With palindrones, you can split the string into 3 substrings, ABC. There is potential within the set to find string reversals, so when you get a hit you can keep track of these strings for useage in substring A and C. If you don't get a reversal hit within the entire set, you just need to find the largest string (or string with the highest value) that is a reflection of itself. Not the best solution, I'm sure, but I did it for fun anyways so I may as well share. Also, I made no efforts to make this code "clean", so its a bit ugly, but it works.
public class Main {
private static String[] set = new String[] { "asdf" , "kjdij", "skjdihi", "ddidid" , "ididid", "iddid", "oihu", "uhio", "fdsa", "ajsja" };
public static void main(String[] args){
//Used for a couple of for loops...
int count;
Map<String, String> map = new HashMap<String,String>(); //Hold the strings and their reversals in a hashmap for quick lookups.

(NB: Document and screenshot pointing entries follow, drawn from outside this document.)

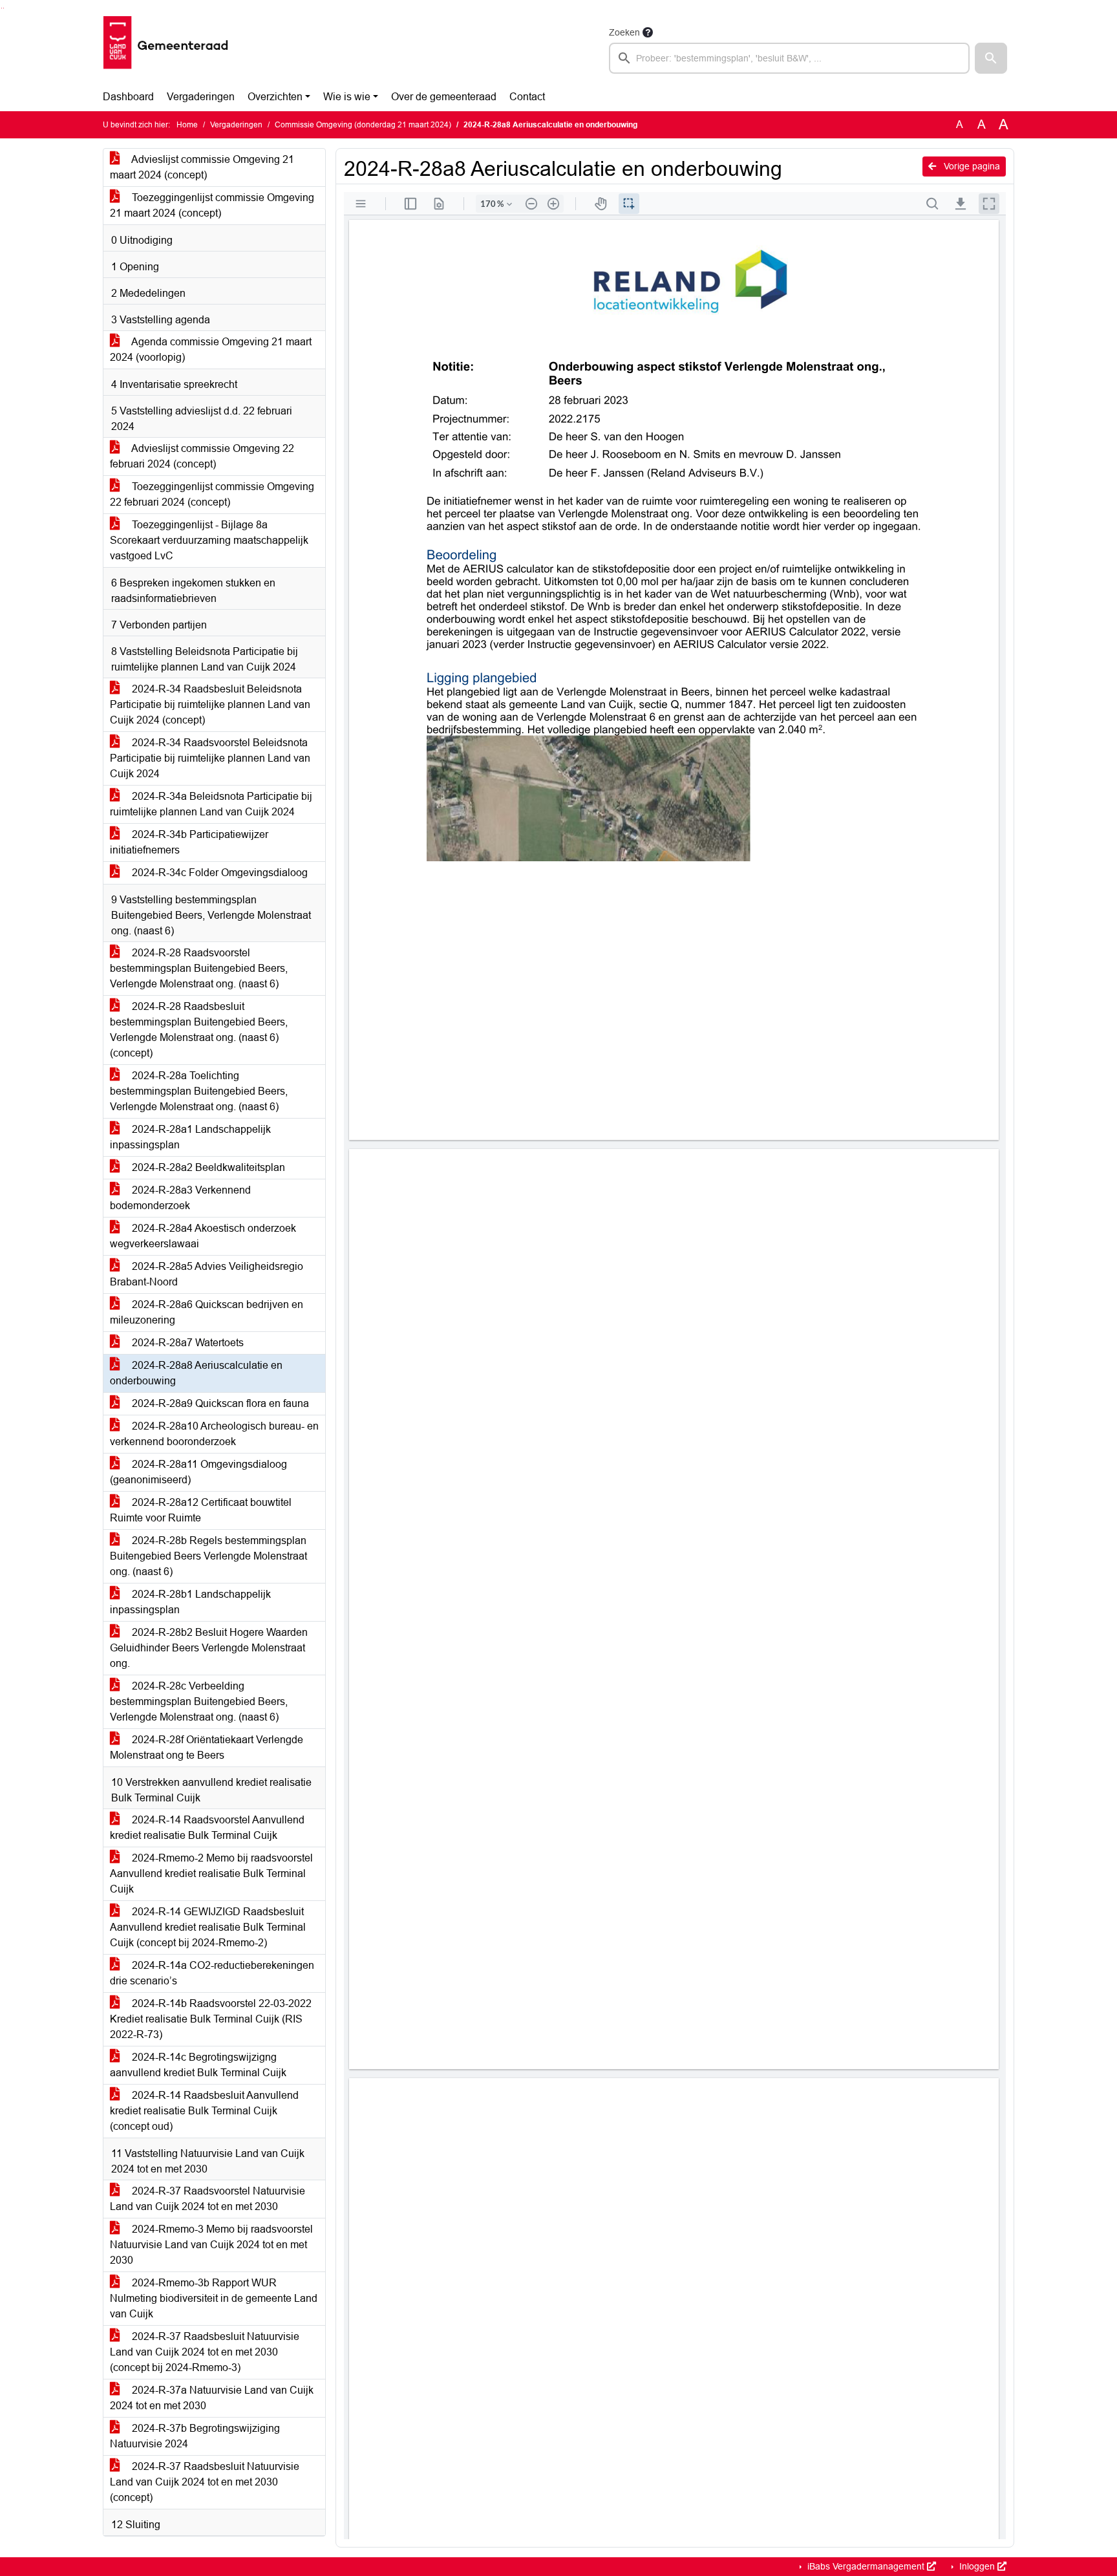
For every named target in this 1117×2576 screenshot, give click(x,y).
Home (187, 124)
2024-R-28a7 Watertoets (186, 1342)
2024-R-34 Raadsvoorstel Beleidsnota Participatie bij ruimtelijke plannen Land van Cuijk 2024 (210, 758)
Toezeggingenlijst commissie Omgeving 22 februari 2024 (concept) (212, 494)
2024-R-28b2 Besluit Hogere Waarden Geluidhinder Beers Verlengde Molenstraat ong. (209, 1648)
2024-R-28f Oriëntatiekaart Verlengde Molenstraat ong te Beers (206, 1747)
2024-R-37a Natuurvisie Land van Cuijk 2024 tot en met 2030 (212, 2398)
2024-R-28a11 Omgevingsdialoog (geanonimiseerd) (198, 1472)
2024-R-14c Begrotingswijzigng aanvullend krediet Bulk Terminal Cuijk (198, 2065)
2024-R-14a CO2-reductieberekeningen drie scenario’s (212, 1973)
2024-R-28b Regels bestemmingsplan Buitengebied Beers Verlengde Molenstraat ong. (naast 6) (208, 1556)
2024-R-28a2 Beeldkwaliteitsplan (207, 1167)
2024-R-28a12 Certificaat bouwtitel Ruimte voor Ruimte (201, 1510)
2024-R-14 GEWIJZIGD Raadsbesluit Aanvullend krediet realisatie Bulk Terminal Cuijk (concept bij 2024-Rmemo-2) (208, 1927)
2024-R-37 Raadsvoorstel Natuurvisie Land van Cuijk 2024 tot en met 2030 (207, 2198)
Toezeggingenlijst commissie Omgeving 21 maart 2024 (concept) (212, 205)
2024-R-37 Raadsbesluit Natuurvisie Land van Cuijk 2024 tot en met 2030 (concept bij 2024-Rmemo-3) (204, 2352)
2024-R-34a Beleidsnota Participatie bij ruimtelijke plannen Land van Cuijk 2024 (211, 804)
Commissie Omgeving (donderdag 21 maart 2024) (363, 124)
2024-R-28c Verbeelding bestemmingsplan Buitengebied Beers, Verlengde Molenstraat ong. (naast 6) (199, 1701)
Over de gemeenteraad (443, 96)
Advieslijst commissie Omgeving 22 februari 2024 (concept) (202, 456)
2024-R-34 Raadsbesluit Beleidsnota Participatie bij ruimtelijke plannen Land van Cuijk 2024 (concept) (210, 704)
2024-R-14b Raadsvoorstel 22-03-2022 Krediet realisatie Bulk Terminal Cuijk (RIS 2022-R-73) (211, 2019)
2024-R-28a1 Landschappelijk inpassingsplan (190, 1137)
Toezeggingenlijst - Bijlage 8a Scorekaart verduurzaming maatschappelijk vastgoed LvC (209, 540)
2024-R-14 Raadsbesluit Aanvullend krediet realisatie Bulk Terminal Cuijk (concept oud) (204, 2111)
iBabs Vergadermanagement (866, 2566)
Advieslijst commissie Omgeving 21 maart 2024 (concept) (202, 167)
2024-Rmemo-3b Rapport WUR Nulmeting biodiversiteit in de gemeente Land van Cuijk (213, 2298)
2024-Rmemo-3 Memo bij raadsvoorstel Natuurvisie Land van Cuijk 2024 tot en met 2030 (211, 2245)
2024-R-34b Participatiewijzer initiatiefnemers (189, 842)
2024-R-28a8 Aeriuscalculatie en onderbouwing (196, 1373)
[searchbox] (789, 58)
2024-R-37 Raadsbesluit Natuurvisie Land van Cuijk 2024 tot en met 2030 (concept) (204, 2482)
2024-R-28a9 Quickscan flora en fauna (219, 1403)
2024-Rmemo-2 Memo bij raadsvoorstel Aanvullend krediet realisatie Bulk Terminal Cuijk (211, 1873)
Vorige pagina (970, 166)
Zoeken (624, 32)
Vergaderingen (201, 96)
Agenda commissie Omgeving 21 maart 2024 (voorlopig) (211, 349)
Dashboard (128, 96)
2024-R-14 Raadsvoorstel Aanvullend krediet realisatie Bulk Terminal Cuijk (207, 1827)
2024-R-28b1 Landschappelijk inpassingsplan (190, 1602)
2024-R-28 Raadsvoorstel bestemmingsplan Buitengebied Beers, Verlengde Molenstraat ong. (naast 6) (199, 968)
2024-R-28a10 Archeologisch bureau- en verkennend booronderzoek (214, 1434)
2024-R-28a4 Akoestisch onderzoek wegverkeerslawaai (203, 1236)
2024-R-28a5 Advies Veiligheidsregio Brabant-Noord (206, 1274)
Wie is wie (346, 96)
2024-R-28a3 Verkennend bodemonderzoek (180, 1198)
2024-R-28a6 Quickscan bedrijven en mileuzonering (206, 1312)
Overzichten (275, 96)
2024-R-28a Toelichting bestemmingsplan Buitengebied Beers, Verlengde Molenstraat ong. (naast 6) (199, 1091)
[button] (991, 58)
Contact (527, 96)
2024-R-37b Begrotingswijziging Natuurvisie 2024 (195, 2436)
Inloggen (977, 2566)
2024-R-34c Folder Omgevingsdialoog (218, 872)
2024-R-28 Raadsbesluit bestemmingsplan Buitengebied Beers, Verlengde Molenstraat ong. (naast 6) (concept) (199, 1029)
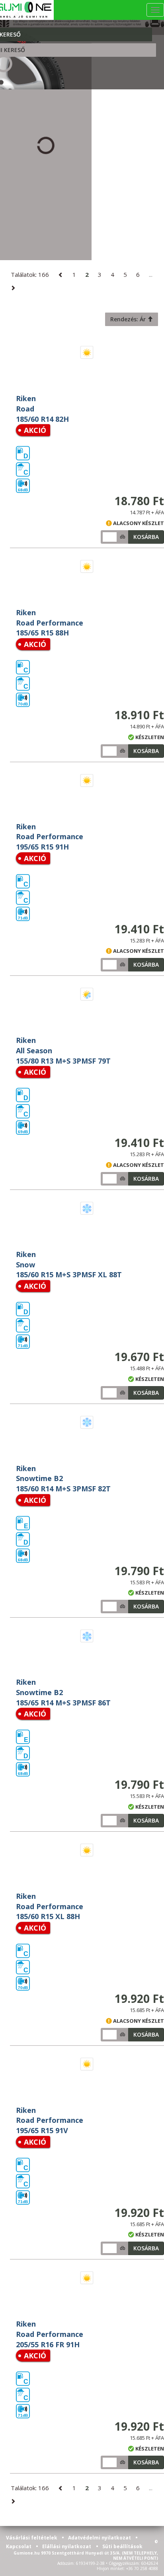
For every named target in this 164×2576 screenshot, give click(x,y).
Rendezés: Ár (128, 319)
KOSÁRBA (146, 537)
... (150, 274)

/* Think of the palindrome as 3 substrings, A, B, and C. */
ArrayList<String> A = new ArrayList<String>();
ArrayList<String> B = new ArrayList<String>();
ArrayList<String> C = new ArrayList<String>();
count = set.length;
String[] reverse_set = new String[count];
for(int x = 0; x < count; x++){
String reverse = new StringBuilder(set[x]).reverse().toString();
/* Check strings that would work for section B, since it's a set, we know that if it could work for B,
* it couldn't work for A or C - since a set contains no duplicates. */
if(reverse.equals(set[x])){
B.add(set[x]);
} else {
/* Otherwise, we'll have to check to see if it would work for A and C */
reverse_set[x] = reverse;
map.put(set[x], reverse);
}
}
/* Check the map for reverse string hits, we know that if another string exists in set S such that S(X) == R(X) it can work for substring
* A and C. */
int map_size = map.size();
int hit_count = 0;
for(int i = 0; i < map_size; i++){
String s = map.get(reverse_set[i]);
if(s != null){
hit_count++;
A.add(set[i]);
C.add(reverse_set[i]);
map.remove(set[i]); //remove the reflection, so we don't get duplicates
}
}
/* Find the longest string in B, since we'll have to do this even if was had any hits in the previous loop. */
String b = null;
if(B.size() > 0){
int length = 0;
for(String x : B){
int mLength = x.length();
if(mLength > length){
b = x;
length = mLength;
}
}
}
/* Build the palinedrome */
String palineString = "";
if(hit_count == 0 && b != null){
palineString = b;
} else {
for(String x : A){
palineString += x;
}
if(b != null){
palineString += b;
}
count = C.size();
for(int y = (count - 1); y >= 0; y--){
palineString += C.get(y);
}
}
if(checkPalindrome(palineString)){
System.out.print("The Palindrone is: " + palineString + " Score: " + Integer.toString(palineString.length()));
} else {
System.out.print("Oops...");
}
}
private static boolean checkPalindrome(String x){
if(x.equals(new StringBuilder(x).reverse().toString())){
return true;
} else {
return false;
}
}
}
Output:
The Palindrone is: asdfoihuajsjauhiofdsa Score: 21
EDIT:
Note: for the time being, I used the string's length as the "assigned value", I'll make an edit later to account for assigning random values to strings, but it won't make too much of a difference, since it only adds a few extra use cases to check for.